Tanto la asociación de residentes del barrio como la Plataforma Anticarbón opinan que sólo el traslado de la actividad portuaria a punta Langosteira supondrá el cese de las descargas en la ciudad y, por ello, temen que los trabajos para la construcción de los nuevos muelles sufran retrasos a causa de la falta de liquidez.
"Estamos preocupados porque no han hecho lo que tenían que hacer. Creo que el puerto exterior tardará mucho tiempo en funcionar y que la mayoría de los vecinos que hemos protestado por el problema de las descargas de carbón no llegaremos a conocerlo", declara la presidenta de la Plataforma Anticarbón, Mariló Prado.
La dirigente de la asociación vecinal del barrio es todavía más pesimista. Margarita Santiago está convencida de que las obras en punta Langosteira sufrirán retrasos, pero advierte de que la finalización de los trabajos no tiene por qué suponer la solución del problema de las descargas en Os Castros.

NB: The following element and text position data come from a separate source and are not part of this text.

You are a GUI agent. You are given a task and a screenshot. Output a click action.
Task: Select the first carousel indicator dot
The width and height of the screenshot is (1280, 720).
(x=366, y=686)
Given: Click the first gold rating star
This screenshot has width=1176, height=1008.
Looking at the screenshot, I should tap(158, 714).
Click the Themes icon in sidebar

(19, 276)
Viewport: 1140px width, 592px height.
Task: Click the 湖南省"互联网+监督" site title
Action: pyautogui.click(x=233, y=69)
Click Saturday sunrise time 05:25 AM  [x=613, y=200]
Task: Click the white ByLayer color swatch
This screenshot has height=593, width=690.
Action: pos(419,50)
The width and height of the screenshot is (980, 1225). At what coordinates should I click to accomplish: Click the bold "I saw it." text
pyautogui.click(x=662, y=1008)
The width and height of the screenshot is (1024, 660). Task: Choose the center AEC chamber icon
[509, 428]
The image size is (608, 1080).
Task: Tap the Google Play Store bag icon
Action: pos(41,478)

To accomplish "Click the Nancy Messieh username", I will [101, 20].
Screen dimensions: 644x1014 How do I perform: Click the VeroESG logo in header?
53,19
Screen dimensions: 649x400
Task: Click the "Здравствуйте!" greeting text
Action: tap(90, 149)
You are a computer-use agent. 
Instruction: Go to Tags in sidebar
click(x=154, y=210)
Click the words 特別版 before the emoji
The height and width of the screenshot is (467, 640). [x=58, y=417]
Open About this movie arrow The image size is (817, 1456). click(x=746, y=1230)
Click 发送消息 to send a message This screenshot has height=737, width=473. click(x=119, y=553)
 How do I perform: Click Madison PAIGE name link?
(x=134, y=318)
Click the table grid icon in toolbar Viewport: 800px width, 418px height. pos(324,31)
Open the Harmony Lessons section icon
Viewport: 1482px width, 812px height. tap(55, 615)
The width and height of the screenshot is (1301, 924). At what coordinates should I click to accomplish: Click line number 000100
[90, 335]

"El puerto exterior, por su situación geográfica, va a estar la mayor parte del tiempo sin funcionar. Me parece que están tirando el dinero", declaró la presidenta de la asociación vecinal, que, a pesar de estas críticas, espera que la dársena exterior esté lista cuanto antes para que los residentes conozcan hasta qué punto resultará beneficiosa para Os Castros.
El Ayuntamiento manifestó ayer que la intención del ministro José Blanco de negociar la concesión de un crédito demuestra el interés de Fomento por el puerto exterior.